Wohnungslosigkeit effektiv angehen - Stadt für Alle schaffen!

Pressemitteilung der GRÜNEN im Römer vom 10. September 2021

Wie im letzten Jahr gewinnt der am 11. September stattfindende "Tag der Wohnungslosen" aufgrund der Corona-Pandemie und ihrer Folgen stark an Bedeutung. Die GRÜNEN im Römer unterstreichen gerade in dieser Zeit ihren Anspruch, für alle Menschen in Frankfurt ein sicheres und bezahlbares Zuhause zu schaffen.

Hierzu erklärt Johannes Lauterwald, neuer wohnungspolitischer Sprecher der GRÜNEN im Römer und Mitglied im Ausschuss für Soziales und Gesundheit:

"Ein sicheres Dach über dem Kopf zählt zu den Grundbedürfnissen eines jeden Menschen. Zu Recht ist die Unverletzlichkeit der Wohnung grundgesetzlich geschützt.

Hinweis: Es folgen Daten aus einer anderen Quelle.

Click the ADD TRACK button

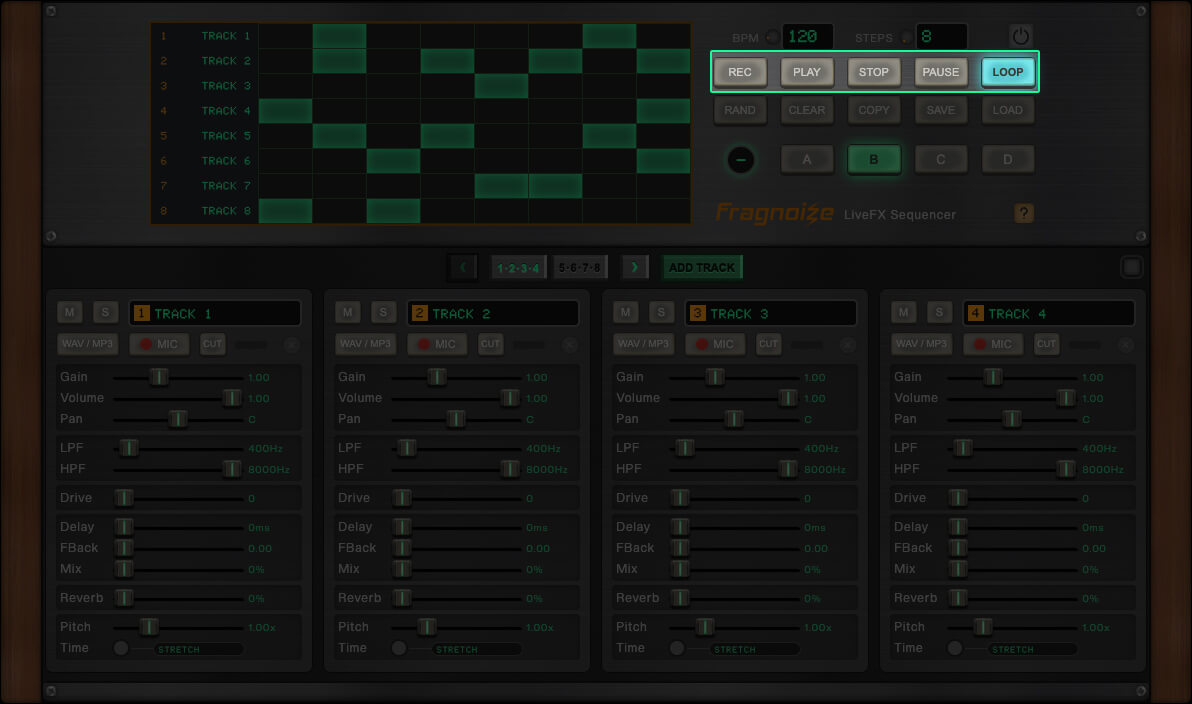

In unserer Stadt leben ca. 3.300 Wohnungslose. Für Menschen, die auf der Straße oder in Notschlafstätten leben, ist es besonders schwer, Hygieneregeln und Schutzmaßnahmen einzuhalten - als gesundheitlich vulnerable Bevölkerungsgruppe stehen sie deshalb während der Corona-Pandemie stärker im Fokus der Gesundheits- und Sozialpolitik. Sie waren eine der ersten Gruppen, für die Gesundheits- und Sozialamt in der Pandemie zusätzliche Übernachtungsmöglichkeiten und mobile und aufsuchende Impfangebote geschaffen haben. Die humanitäre Sprechstunde und andere medizinische Hilfen für Menschen ohne Krankenversicherung wurden ausgebaut. Diese Maßnahmen haben mit dazu beigetragen, die Infektionsraten niedrig zu halten.

Diese präventiven Maßnahmen wollen wir verstetigen. Doch es geht uns nicht nur um eine gute gesundheitliche Versorgung - wir arbeiten daran, dass in Frankfurt kein Mensch mehr unfreiwillig wohnungslos leben muss." Lauterwald verdeutlicht weiter: "Der Weg ist klar: Wohnungs- und Obdachlosigkeit zu bekämpfen und Menschen von der Straße zu holen, ist erklärtes Ziel der neuen Koalition. Mit dem Housing First-Programm, der Etablierung von Boardinghouses nach dem Kölner Modell, der Vermeidung von Zwangsräumungen und der Fortentwicklung des Baulandbeschlusses setzen wir Schwerpunkte für eine sozialgerechte Wohnungs(losen)politik. Mit Anteilen von 50% für sozial geförderte Wohnungen, davon 35 % zugunsten des 1. Förderwegs und 5 % für Menschen mit dringendem Wohnungsbedarf, wollen wir für mehr Kapazitäten auf dem angespannten Frankfurter Wohnungsmarkt sorgen und unsere Stadt zu einer Stadt für Alle machen."